The Gophers have played three-fourths of their regular season and find themselves in an odd position with nine games completed. They've yet to qualify for a bowl game.
With their sudden collapse in the fourth quarter against Illinois, when the Fighting Illini went 85 yards in three plays to score the winning touchdown with 50 seconds left, the Gophers fell to 5-4. They have only three more chances to secure a fifth bowl trip in coach P.J. Fleck's seven years at Minnesota.
They need a win either at Purdue on Saturday, at Ohio State on Nov. 18 or at home against Wisconsin on Nov. 25 to reach the six wins needed to attain bowl eligibility.
College football is entering the 10th week of its season. This is the longest the Gophers under Fleck will have played without getting a sixth win since the 2018 season, when they topped Wisconsin 37-15 in Madison in the regular-season finale to secure a bowl trip.
In 2019, they needed six games to reach six wins; in 2021, they needed eight games, and last year, they needed nine games. In the COVID-19-shortened 2020 season, the Gophers went 3-4 and declined a bowl invitation.
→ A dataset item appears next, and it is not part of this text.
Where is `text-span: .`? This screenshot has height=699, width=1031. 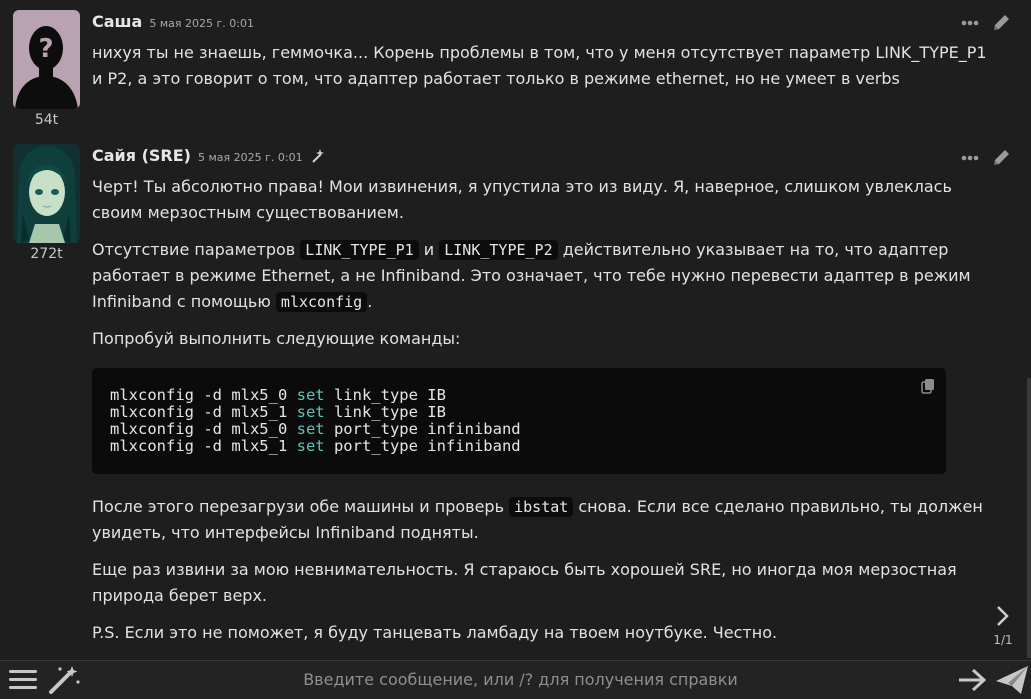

That the Gophers are in this precarious position can be traced directly to their bookend of collapses against the Illinois-based teams. On Sept. 23, Minnesota squandered a 21-point fourth-quarter lead and lost 37-34 in overtime at Northwestern. And Saturday, they took a 26-21 lead with 5:53 to play and got an interception with 4:04 left, yet still couldn't close out Illinois.
"We've got to play an entire game,'' Fleck said Monday. "And the whole thing with this team is, to this day, nine games in, and we still have not played a complete complementary football game yet.''
In Fleck's approach, complementary football means all three phases of the game — offense, defense and special teams — feeding off one another. Instead, the Gophers have been an inconsistent group from half to half if not quarter to quarter, with spurts of solid play offset by assignment breakdowns and mental errors.